Confusion replaced cockiness on his face. I was the victim. He was the thief. Victims weren't meant to impale themselves on the threat knife. Not meant to grab their assailant and lock them together.
'I needed this,' I said, close as a kiss. Hugging him, I knotted my fingers behind his back, sealing the stab between us. His aftershave stung my nose as I felt my stubble scratch his skin.
I tilted my head back and called out loud enough for anyone to hear. It was a noise, not a word, but it broadcast fear and distress on the quiet city side street that no one could ignore.
The distress was real. My head lightened as I held him close. He swore and staggered and tried to untangle himself but we were slickly knotted. There must be so much blood. My instinct was to put my hand to it but I couldn't let him go.
Bile rose. I leaned my head forward onto the shoulder of this man who had selected me from the flock of commuters headed home. Once separated from the safety of the group he had strode past me, then turned, blocking my path, pointing a weapon. For what? Money, my wedding ring, credit cards, phone, my ready meals for one?
I never found out.
Whatever he had planned, this is what he had.
I had a flutter of panic that I could die. I clung tighter as I heard shouts on the street. My call had been heard. Footsteps, running. Voices. Some hesitant, others forceful, all closing, rising. Someone on the phone to the police. I could hear but not see. Under the streetlight my bloodied dance partner filled my vision. His squirming told me they were close.
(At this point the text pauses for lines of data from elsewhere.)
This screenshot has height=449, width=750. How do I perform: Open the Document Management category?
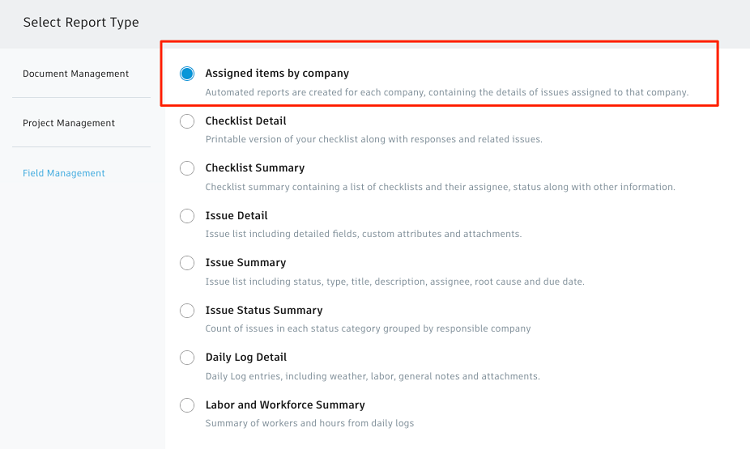[x=76, y=74]
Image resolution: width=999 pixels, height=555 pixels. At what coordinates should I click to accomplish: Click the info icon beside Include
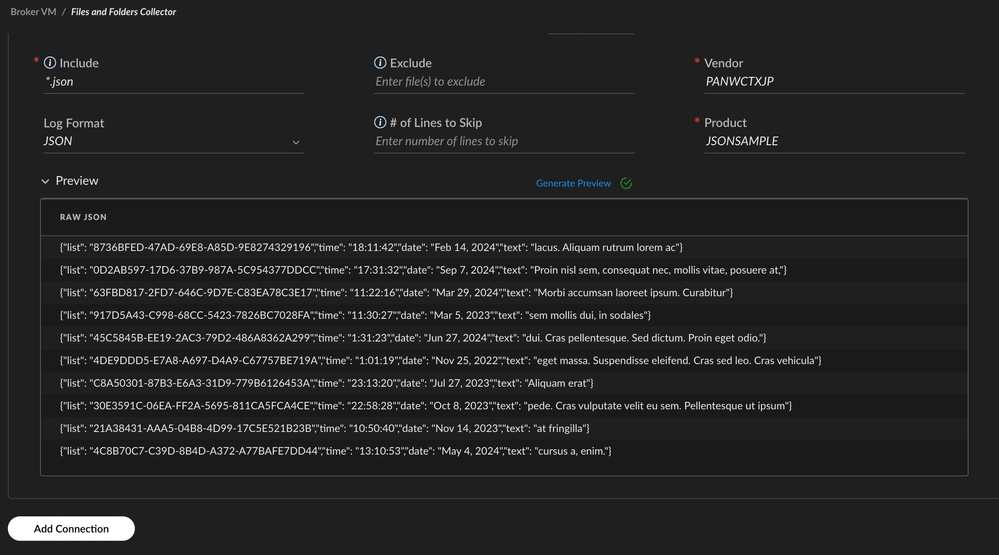point(50,63)
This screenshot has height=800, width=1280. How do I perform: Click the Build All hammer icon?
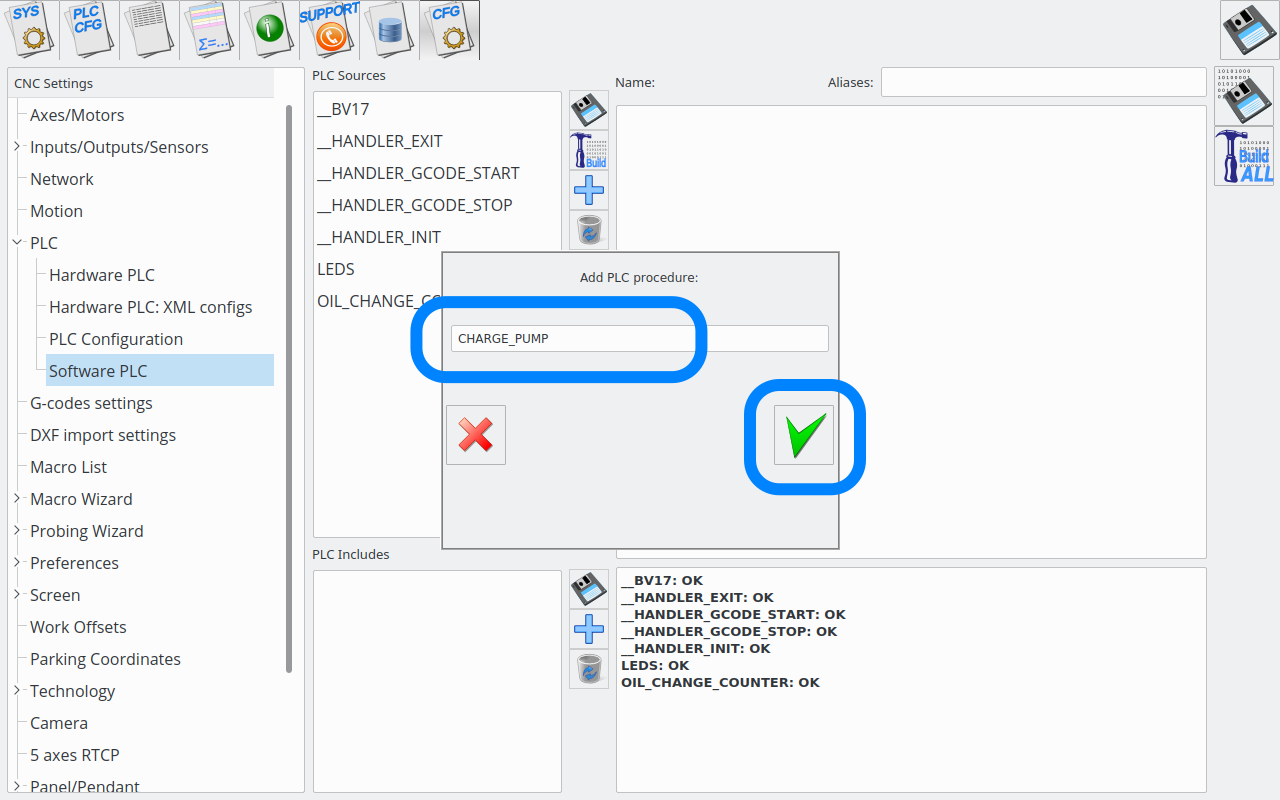tap(1244, 157)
My fingers tightened behind his back as my legs weakened.
'Thank you,' I said, as we were untangled. He had taken control from me. It had been the only thing holding me together. I stole it back from the tip of his blade.
On the cold ground I looked down to see that my hand had finally found the blood. It pooled and sucked around the knife but all I could see, as my eyes closed, was my wedding ring.
If I woke my guilt might be bearable. She had been taken, not me. I would not ask why anymore. On a quiet street on an ordinary night, a stranger with a short steel knife had shown me there was no why.